Modern scholars have tended to read aleph-lamedh-mem differently, as the word for “gods,” which would have the same consonants.  Thus the NRSV translates the opening line of the psalm as “do you indeed decree what is right, you gods?”  If that is the right translation, as I think it is, then the psalm calls into question a social order in which various deities sit atop a social structure marked by injustice and oppression.  Like Amos and Micah, and their much later descendant Marx, the psalmist thinks that religion can, under certain circumstances, go terribly awry and be used to support terrible injustice.  Certainly there’s a lot to back up that assertion, as we have seen in our times with priest abuse scandals, fraud among televangelists, and the political coverage that some ministers have given to political leaders pursuing unjust wars. Religion can at times be the opiate of the people, and like all opiates, it can kill.

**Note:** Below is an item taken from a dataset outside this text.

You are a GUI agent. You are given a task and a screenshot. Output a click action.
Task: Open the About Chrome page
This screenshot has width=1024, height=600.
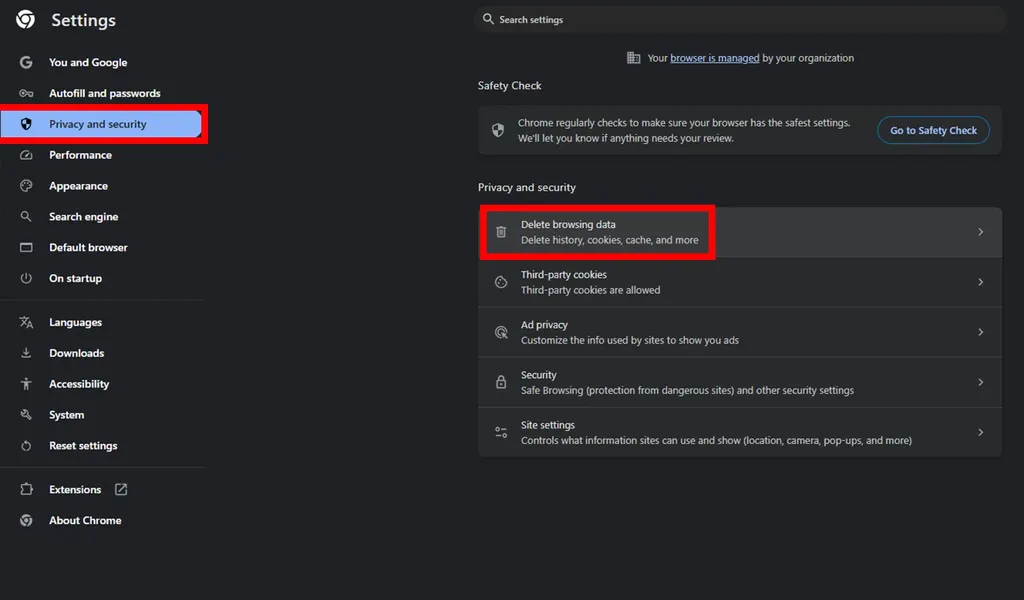point(85,521)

But the psalmist is no agnostic.  He or she offers a religious alternative to religious corruption.  It is faith in a God who does command justice and carries it out, and who is skilled enough at judging human beings to discriminate accurately between the just and the unjust.  This God is not impressed by  political propaganda that defines evil as what our enemies do and goodness as what we do.  This God recognizes that torture is torture and humiliation of the vulnerable is always evil.  This God does not relish being used for the narrow purposes of human powermongers seeking to defer the day of their own reckoning or divert the attention of others from their evil deeds.  As the psalm ends, it imagines a state in which human beings can recognize that God brings about righteousness on earth.  Surely, as Jesus himself said in the Sermon on the Mount, such a realization is a major goal of the faith of Israel and all its heirs, including us.

This psalm comes to my own life at a time when I am asking if I am radical enough in my pursuit of justice, or whether I am not too often selling out.  There are many layers to that inquiry, and I will not bother you with them now.  But I would recommend a book that is helping me, Terry Eagleton’s 2009 volume “Reason, Faith, and Revolution: Reflections on the God Debate” (Yale University Press).  He manages to take on critics of Christianity from his own perspective, which takes seriously Marxist insights into the corruptions of all political and social systems AND takes seriously the claims of Christianity.  It’s a fun read, and even you’re not a Marxist (which I am not), you find yourself wanting to read more.  Often you will disagree (why read a book you always agree with?  that’s a waste of time if ever there was one), but you will not be bored.  And your faith will be deepened.  I think our psalmist would’ve liked it too.  The banality of much of American culture, the secular indifference to the suffering of people, and the self-indulgence of so much of American Christianity all come under examination.  That’s healthy.  And I come under examination too.  More on that another time.